Donc, j’ai commencé à avoir de sérieux doutes sur mes critères de jugement. J’en étais vraiment déprimée … jusqu’à ce que je lise votre article. J’ai compris que, tout compte fait, je n’étais pas aussi nulle que je le pensais. Merci encore.
le cmireb n’a de toute façon plus d’utilité…
un lauréat primé doit encore se lancer dans la carrière à peine commence-t-il à se faire un nom que le suivant tout aussi formaté vient lui ravir la vedette…
au niveau du chant en plus, le grain de voix (pour citer Bartges) nous interpelle en bien ou en mal de manière tellement suggestive qu’il est illusoire qu’un jury de quelques bonzes enfermés dans leur tour d’ivoire belcantiste donnent un avis clair net et définitif, reçu comme une verité inaltérable…
Comme vous le soulignez , le répertoire s’est tellemnt élargi qu’il est illusoire d’être le meme bon chanteur dans une messe de josquin, le requielm de Verdi, un air de Hasse, ou encore dans Nuits de Xénakis…
De plus il est intéressant de voir l’évolution de la pratique vocale d’un même répertoire…
Dans le coffret les introuvables du chant mozartien on trouve ce qu’aujourd’hui on peut considérer comme des orreurs, pourtant c’est comme cela que l’on chantait Mozeart dans les années 1910-1920…avant le génération Glyndebourne,ou le pseudo miracle viennois de l’après guerre…( époques qui elles aussi commencent à dater)dans le même esprit dans le coffert des introuvables de MMe Tete noire, il y a bien des momets sublimes (lieder de Wolf notamment) mais aussi quelques ratages monumentaux, comme ce « come again » de Dowland déclamé péremptoirement, dans le même style on imaginerait pas Emma Kirkby en Gilda ou en Turandot….
Dernire réflexion…
je sais que je vais faire hurler mais je ne vois pas beaucoup de différence entre la star academy ou la nouvelle star que je regarde avec ma petite fille et le cmireb…

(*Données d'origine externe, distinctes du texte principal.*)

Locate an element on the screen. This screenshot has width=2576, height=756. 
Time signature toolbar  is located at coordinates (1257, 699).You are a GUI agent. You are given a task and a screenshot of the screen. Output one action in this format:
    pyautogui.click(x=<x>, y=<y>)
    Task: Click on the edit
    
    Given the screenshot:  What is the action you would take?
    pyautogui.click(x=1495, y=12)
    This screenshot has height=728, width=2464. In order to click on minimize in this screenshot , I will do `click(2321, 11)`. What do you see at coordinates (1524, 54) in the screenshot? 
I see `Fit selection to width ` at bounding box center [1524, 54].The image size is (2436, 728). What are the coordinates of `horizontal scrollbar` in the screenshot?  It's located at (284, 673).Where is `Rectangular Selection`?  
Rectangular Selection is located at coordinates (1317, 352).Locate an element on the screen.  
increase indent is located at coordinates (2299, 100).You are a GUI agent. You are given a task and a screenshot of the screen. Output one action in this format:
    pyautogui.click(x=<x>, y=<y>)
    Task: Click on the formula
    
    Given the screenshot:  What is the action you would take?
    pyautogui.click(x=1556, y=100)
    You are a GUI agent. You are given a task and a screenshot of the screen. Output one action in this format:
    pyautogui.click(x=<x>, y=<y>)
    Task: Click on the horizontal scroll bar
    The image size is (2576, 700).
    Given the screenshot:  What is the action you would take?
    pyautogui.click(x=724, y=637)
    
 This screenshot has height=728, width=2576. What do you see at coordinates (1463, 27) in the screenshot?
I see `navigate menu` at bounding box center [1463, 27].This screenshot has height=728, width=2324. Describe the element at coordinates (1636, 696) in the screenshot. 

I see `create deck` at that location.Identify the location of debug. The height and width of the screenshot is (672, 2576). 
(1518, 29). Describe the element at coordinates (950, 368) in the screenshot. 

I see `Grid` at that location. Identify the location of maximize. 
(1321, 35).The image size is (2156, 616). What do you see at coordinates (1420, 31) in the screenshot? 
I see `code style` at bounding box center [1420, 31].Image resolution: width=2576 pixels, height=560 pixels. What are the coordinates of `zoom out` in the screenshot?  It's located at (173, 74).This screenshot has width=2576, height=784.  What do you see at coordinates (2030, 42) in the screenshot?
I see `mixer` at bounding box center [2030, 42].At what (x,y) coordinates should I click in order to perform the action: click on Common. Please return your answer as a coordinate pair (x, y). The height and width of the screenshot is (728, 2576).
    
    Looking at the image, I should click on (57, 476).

les memebres du jury s’imporvisent profs au cmireb pour des masterclasses entre les tours,
même formatge sub-médiatique, le cmireb a sa chapelle musicale comme la sta’ac a son château…
simplement pour ce qui est de la vocalité, on passe de la muzak pour les masses populaires cheres à feu georges marchais à l’art vocal « bourgeois » tant décrié par Roland barthes (toujours aussi actuel dans ses mythologies…)
que ca plaise ou non, je ne vois pas beaucoup de différence dans les pratiques, même si les publics cibles ne sont évidemment pas les mêmes…
Après tout, vous avez raison, pourquoi ne pas nommer les finalistes, cela fait aussi partie du jeu. Comme vous, je me réjouis de la deuxième place d’Isabelle Drouet et, dans une certaine mesure du vainqueur Szabolcs Brickner qui, malgré quelques curieuses particularités vocales (un aigu très criard, …) méritait de figurer parmi les lauréats. Je suis nettement moins d’accord avec le choix de Anna Kasyan qui a vraiment montré une incapacité à chanter le lied sans être sanctionnée alors que l’anglaise Elizabeth Bailey qui a obtenu le prix du public après une prtestation très constante à tous points de vue n’a pas été retenue. Michelle Losier, qui figurait aussi parmi les favorites paie un répertoire plus austère centré sur la mélodie et surtout, je ne m’explique pas la présence parmi les lauréats du ténor Yuri Haradztski dont je n’ai vraiment pas apprécié la prestation.
Jugement sur des potentiels, comme le souligne Nicolas Blanmont? Là, le jury est bien sur seul maître à bord. Dommage du décalage avec le public plus flagrant cette fois que d’habitude.
je n’ai pas suivi comme vous les épreuves du concours – je le fais rarement, sauf quand il m’est arrivé de siéger dans un jury ! – et si je me réjouis de la distinction d’une Isabelle Druet, je n’ai pas d’éléments pour apprécier la pertinence du classement final, mais je vous crois volontiers, Jean-Marc, quand vous vous emportez contre certaines décisions. Mais pourquoi pas ne pas donner les noms?